The photographers of post World War II San Diego are represented in the collections of Larry Booth who covered San Diego on the ground and in the air for Title Insurance’s promotional magazine Title Trust Topics; Charles Schneider photographed everything from Hollywood actors to Del Mar interior design; Norman Baynard served the community for thirty years (1940s-1970s) by documenting African-American life, activities, style, and family life; and Steve McCarroll captured the 1970s with activities such as hang gliding and other outdoor activities. A prominent photographer in New York City during the 1950s and 1960s, Antony Di Gesu created portraits of prominent San Diegans in the 1970s-1980s. His entire archive of portraits is now in the SDHC collection.

The San Diego Union-Tribune collection, the Society’s largest, goes back as far as 1912, but mostly it documents the daily life of San Diegans between the 1950s and 1981. This important collection consists of both subject photographs and images of people in the news. It is accessible through a card catalog.
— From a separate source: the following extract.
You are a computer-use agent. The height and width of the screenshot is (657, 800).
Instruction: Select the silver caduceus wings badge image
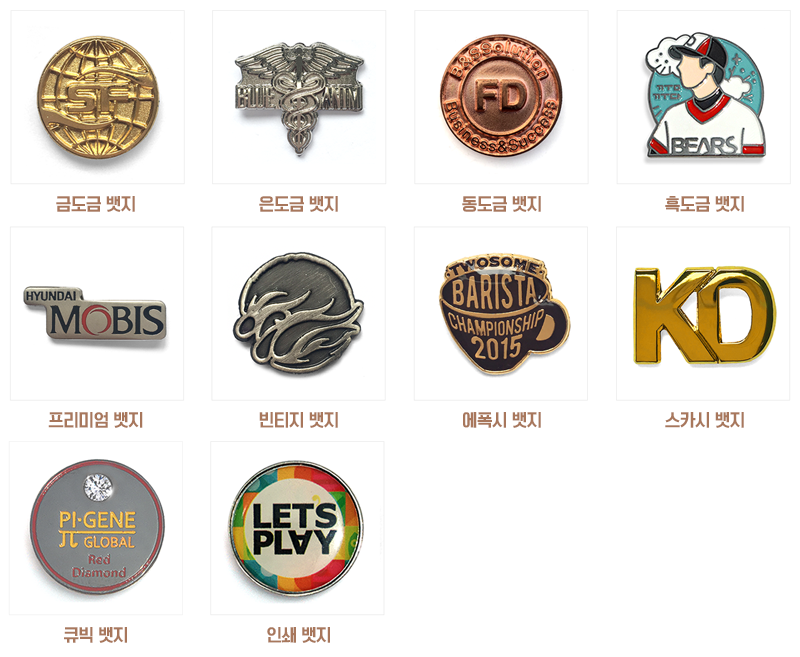(299, 97)
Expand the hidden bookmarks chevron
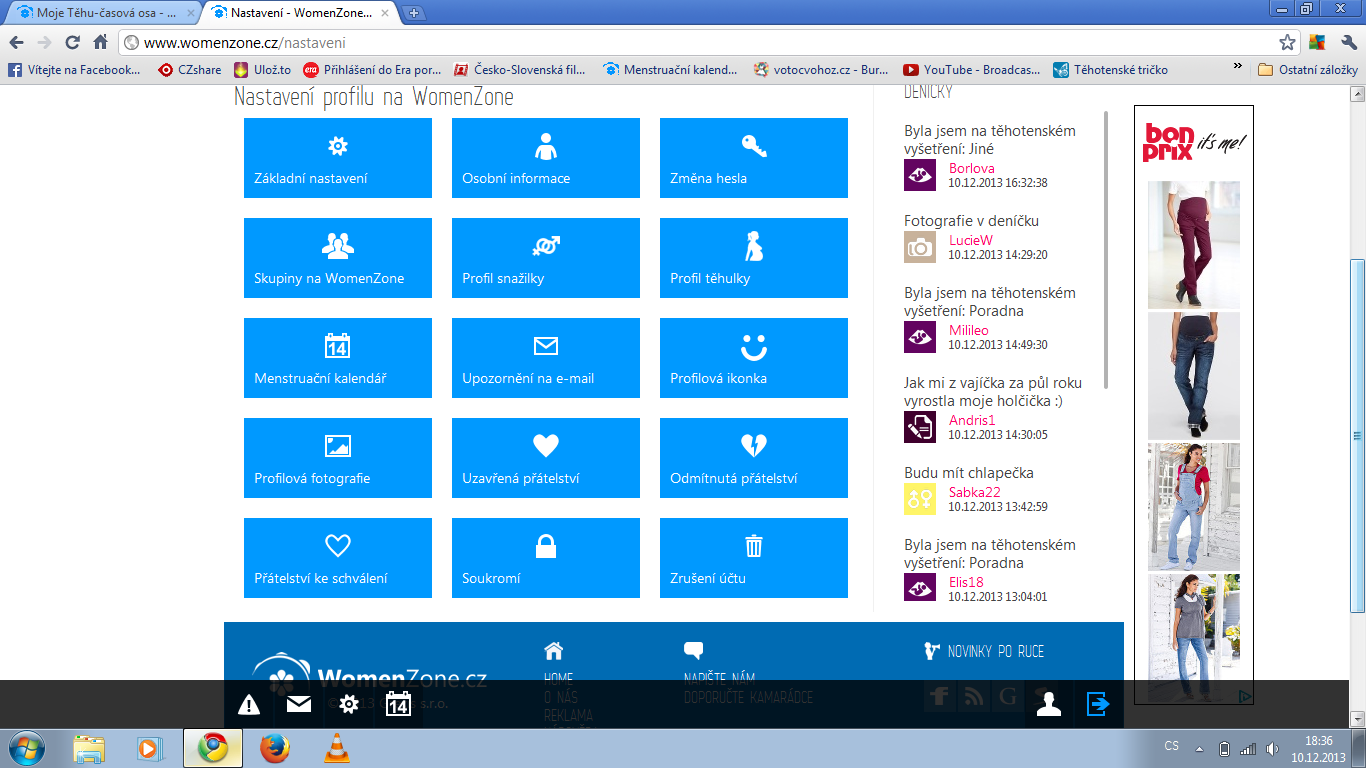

Other professional photographers whose collections are mentioned in this guide are Joseph Haase, Mike Hazelip, Vernon Heger, Paul Madigan, J. S. Slocum, and Jack Crawford.

Many collections at SDHC were not generated by professional photographers. These collections are divided by photographic type or format either by collectors or SDHC. These include photograph albums, stereocards, lantern slides, motion pictures, panoramic/circuit prints, autochrome slides, cased photographs (daguerreotype, ambrotypes), slides, and an extensive postcard collection. Another important source for postcards and other images is the Andreas Brown Collection. Other ‘collected’ collections include early SDHC photographs that are divided by subjects and places.

The Collection also contains many topical or personal photograph groupings. Such collections contain subjects such as architecture, art, families, government, and transportation, and organizations. Photograph collections dealing with artists include sculptor Donal Hord’s, Ella Marie and Jackson Wooley and Marion Plummer Lester. Performing arts collections include the Barbara Jean Burlesque Theater Collection, the James Dillon Theater Display photographs, the Film and Stage Performance collection, and the Walter Fulkerson Theater Collection. Photographs dealing with San Diego architecture are represented throughout the collection. Smaller collections with architectural images include Irving Gill, Lloyd Ruocco, Robert Mosher, Richard Requa’s motion pictures, F.B. Norris, Don Perkins, and several Balboa Park collections. Collections of family photographs include but are not limited to the following families: Argall, Bowles/Tulloch, Christman, Doe, Fletcher, Janz, Kelsey, McLure, Sefton, McKenzie-Smith, Sweet, Stewart, Strahlman, Waterman, and Walker. Photographs generated from San Diego governmental agencies or individuals dealing with land and water development include: the City Planning Commission aerial photographs, San Diego Harbor Collection, San Diego Port Authority, San Diego Convention and Tourist Bureau, County Supervisor DeGraff Austin, the San Diego Police Department, and Glenn Rick’s images of Mission Bay. There are also collections dealing with the military (Camp Callan, etc), defense plants (Convair), railroads (Philip Middlebrook), and maritime history (Robert Eberhardt).

Other important collections dealing with a diverse number of subjects include the Asian-Chinese Collection, Frye & Smith Printers, the photographs of downtown in 1980, and the San Diego Public Library’s collection.